Excerpt provided

The Spring 2012 issue of The Claremont Review of Books features an essay by John Marini in which he explains this distinction between a constitution and a government.  Marini’s thesis is that “constitutionalism as a theoretical doctrine is no longer meaningful in our politics.”  Like most of the essays featured in the CRB, this one was thought provoking.  The essay is quite extensive in its scope and depth.  We will look at one aspect that caught this writer’s attention:

Our Constitution is not our government.

This is a concept that will be new to many who read this.  Marini explains:

A constitution is meaningful only if its principles, which authorize government, are understood to be permanent and unchangeable, in contrast to the statute laws made by government that alter with circumstances and changing political requirements of each generation.  If a written constitution is to have any meaning, it must have a rational or theoretical ground that distinguishes it from government.  When the principles that establish the legitimacy of a constitution are understood to be changeable, are forgotten or denied, the constitution can no longer impose limits on the power of government.  In that case, government itself will determine the conditions of the social compact and become the arbiter of the rights of individuals.

Entries provided
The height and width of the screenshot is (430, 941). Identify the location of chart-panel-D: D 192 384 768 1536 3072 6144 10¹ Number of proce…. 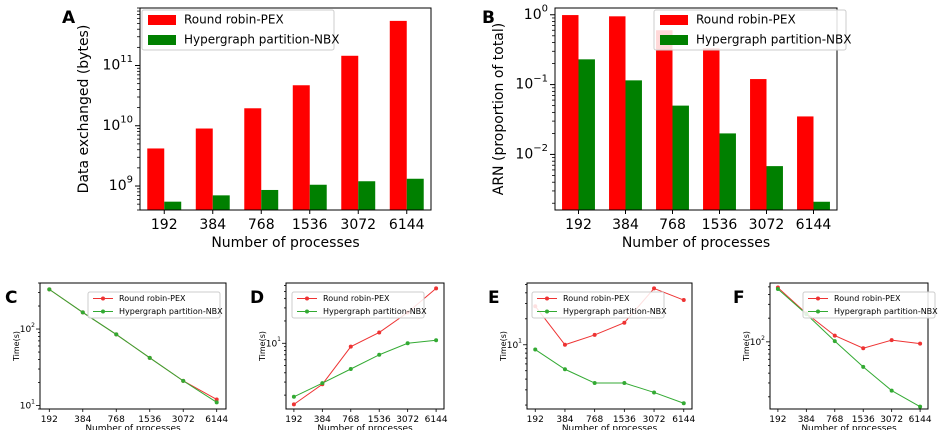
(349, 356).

==

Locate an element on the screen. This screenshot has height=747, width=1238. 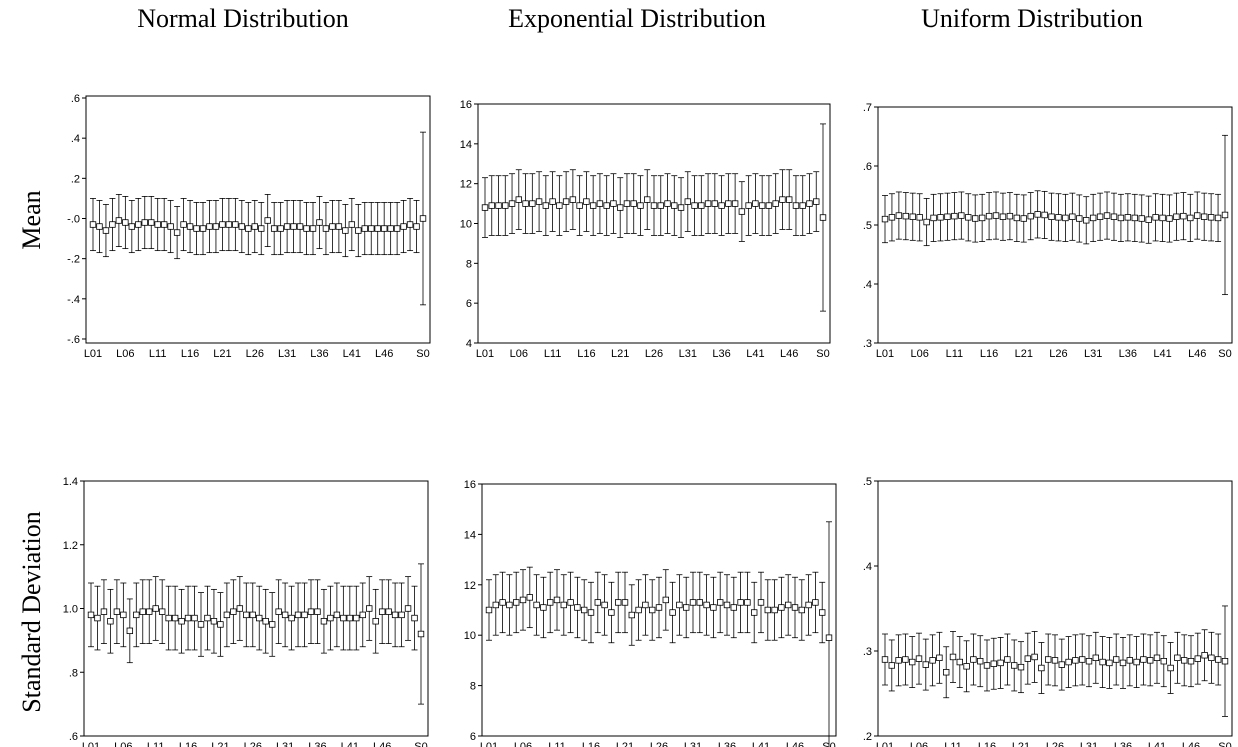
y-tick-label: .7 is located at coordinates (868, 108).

Task instructions
1: Condense the paragraph of the constitutionalism excerpt that begins "A constitution is meaningful only if" into a short list, keeping its main points.
2: Answer these questions from the constitutionalism excerpt:
(a) In which issue of which publication does John Marini's essay appear?
(b) What is Marini's thesis?
(c) In the quoted passage, what can a constitution no longer do once its principles are considered changeable, forgotten or denied?
3: Write the next few sentences of the excerpt on the distinction between a constitution and a government, picking up after its final sentence.
The rows have nothing to do with the excerpt on the Constitution and government.

Answers by task
1:
- A constitution means something only if its principles, which authorize government, are seen as permanent and unchangeable.
- Statute laws made by government, by contrast, change with circumstances and each generation's political needs.
- A written constitution needs a rational or theoretical ground that sets it apart from government.
- If its founding principles are treated as changeable, forgotten or denied, it can no longer limit government's power.
- Government then sets the terms of the social compact and becomes the arbiter of individual rights.

2:
(a) The Spring 2012 issue of The Claremont Review of Books.
(b) That "constitutionalism as a theoretical doctrine is no longer meaningful in our politics."
(c) It can no longer impose limits on the power of government.

3:
Progressives seek to blur this distinction between constitution and government and in so doing change the constitution to fit their agenda.

Constitutionalism differs from Progressivism in that the former is based upon the foundation of natural rights and reason, while the latter is based on Historicism.1

The American Progressive movement starting in the early 20th century recognized the inherent opposition of Constitutionalism to Historicism and has, as its “fundamental purpose the destruction of the political and moral authority of the U.S. Constitution.”

Marini uses FDR as his primary example of this philosophy, for the simple reason that he was the most successful Progressive politician of the 20th century.  Wilson, and his allies could not comprehend why an all out assault on the Constitution did not sit well with most Americans.  Wilson’s sense of superiority is palpable in his words:

No doubt a great deal of nonsense has been talked about the inalienable rights of the individual, and a great deal that was mere vague sentiment and pleasing speculation has been put forward as fundamental principle.  The rights of man are easy to discourse of … but they are infinitely hard to translate into practice.  Such theories are never “law” … Only that is “law” which can be executed and the abstract rights of man are singularly difficult to execute.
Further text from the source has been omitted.